*What you have to do:* From the line with "タリーズ (80, 2486)" to the line with "WordPress.com (88, 1851)", retype every line exactly, including those two, and leave out the rest of the data below.

====== Stored data

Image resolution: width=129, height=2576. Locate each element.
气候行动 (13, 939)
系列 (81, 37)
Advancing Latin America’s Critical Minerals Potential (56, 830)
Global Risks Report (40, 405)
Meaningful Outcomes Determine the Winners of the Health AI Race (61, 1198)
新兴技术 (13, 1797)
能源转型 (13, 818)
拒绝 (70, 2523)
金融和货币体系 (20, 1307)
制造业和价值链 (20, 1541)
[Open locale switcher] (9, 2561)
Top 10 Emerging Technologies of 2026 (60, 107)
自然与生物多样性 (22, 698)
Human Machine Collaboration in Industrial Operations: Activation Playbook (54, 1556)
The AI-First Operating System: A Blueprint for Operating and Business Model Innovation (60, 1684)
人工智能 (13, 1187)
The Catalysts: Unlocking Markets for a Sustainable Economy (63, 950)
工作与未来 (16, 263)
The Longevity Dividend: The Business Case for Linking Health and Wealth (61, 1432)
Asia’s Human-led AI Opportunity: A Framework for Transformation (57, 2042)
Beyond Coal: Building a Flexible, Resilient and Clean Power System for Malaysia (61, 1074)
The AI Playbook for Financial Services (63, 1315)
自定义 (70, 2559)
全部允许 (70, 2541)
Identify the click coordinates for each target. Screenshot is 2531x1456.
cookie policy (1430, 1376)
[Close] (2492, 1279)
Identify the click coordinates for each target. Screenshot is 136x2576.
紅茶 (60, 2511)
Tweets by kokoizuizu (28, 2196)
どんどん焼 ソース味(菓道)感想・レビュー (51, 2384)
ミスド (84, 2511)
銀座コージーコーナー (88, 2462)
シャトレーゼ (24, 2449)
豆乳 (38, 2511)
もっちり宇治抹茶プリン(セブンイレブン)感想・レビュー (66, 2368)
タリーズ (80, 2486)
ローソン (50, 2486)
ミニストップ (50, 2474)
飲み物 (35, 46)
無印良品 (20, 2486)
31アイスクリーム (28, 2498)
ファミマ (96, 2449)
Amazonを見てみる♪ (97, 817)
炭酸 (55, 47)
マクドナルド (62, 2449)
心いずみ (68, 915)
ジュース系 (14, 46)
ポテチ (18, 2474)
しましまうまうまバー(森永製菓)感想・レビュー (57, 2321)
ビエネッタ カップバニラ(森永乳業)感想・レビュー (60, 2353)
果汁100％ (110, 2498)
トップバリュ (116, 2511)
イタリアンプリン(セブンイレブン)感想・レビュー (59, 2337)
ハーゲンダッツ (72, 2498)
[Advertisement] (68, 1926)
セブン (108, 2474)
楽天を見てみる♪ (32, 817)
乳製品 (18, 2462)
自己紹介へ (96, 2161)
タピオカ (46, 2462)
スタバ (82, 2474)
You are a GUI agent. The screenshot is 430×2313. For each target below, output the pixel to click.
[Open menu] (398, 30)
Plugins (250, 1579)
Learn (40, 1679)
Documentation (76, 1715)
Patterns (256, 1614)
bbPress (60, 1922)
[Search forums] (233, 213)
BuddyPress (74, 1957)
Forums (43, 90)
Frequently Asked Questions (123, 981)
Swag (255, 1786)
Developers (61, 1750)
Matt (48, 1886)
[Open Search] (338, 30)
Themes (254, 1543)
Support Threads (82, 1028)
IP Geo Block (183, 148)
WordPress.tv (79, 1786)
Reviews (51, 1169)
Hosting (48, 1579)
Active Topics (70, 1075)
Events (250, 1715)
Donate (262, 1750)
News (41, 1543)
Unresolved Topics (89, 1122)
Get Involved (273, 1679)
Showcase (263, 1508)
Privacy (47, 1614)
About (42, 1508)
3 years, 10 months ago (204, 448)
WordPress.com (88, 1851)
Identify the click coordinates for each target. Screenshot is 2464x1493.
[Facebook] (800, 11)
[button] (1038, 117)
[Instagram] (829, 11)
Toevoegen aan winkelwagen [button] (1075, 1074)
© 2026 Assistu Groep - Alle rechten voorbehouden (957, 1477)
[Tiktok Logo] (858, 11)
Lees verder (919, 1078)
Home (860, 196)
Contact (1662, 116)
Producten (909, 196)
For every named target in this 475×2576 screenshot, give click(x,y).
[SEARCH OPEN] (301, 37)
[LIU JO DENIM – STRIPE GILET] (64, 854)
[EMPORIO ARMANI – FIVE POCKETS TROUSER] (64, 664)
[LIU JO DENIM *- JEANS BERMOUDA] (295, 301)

============

*Written answer:*
タリーズ (80, 2486)
ローソン (50, 2486)
ミニストップ (50, 2474)
飲み物 (35, 46)
無印良品 (20, 2486)
31アイスクリーム (28, 2498)
ファミマ (96, 2449)
Amazonを見てみる♪ (97, 817)
炭酸 (55, 47)
マクドナルド (62, 2449)
心いずみ (68, 915)
ジュース系 (14, 46)
ポテチ (18, 2474)
しましまうまうまバー(森永製菓)感想・レビュー (57, 2321)
ビエネッタ カップバニラ(森永乳業)感想・レビュー (60, 2353)
果汁100％ (110, 2498)
トップバリュ (116, 2511)
イタリアンプリン(セブンイレブン)感想・レビュー (59, 2337)
ハーゲンダッツ (72, 2498)
[Advertisement] (68, 1926)
セブン (108, 2474)
楽天を見てみる♪ (32, 817)
乳製品 (18, 2462)
自己紹介へ (96, 2161)
タピオカ (46, 2462)
スタバ (82, 2474)
You are a GUI agent. The screenshot is 430×2313. For each target below, output the pixel to click.
[Open menu] (398, 30)
Plugins (250, 1579)
Learn (40, 1679)
Documentation (76, 1715)
Patterns (256, 1614)
bbPress (60, 1922)
[Search forums] (233, 213)
BuddyPress (74, 1957)
Forums (43, 90)
Frequently Asked Questions (123, 981)
Swag (255, 1786)
Developers (61, 1750)
Matt (48, 1886)
[Open Search] (338, 30)
Themes (254, 1543)
Support Threads (82, 1028)
IP Geo Block (183, 148)
WordPress.tv (79, 1786)
Reviews (51, 1169)
Hosting (48, 1579)
Active Topics (70, 1075)
Events (250, 1715)
Donate (262, 1750)
News (41, 1543)
Unresolved Topics (89, 1122)
Get Involved (273, 1679)
Showcase (263, 1508)
Privacy (47, 1614)
About (42, 1508)
3 years, 10 months ago (204, 448)
WordPress.com (88, 1851)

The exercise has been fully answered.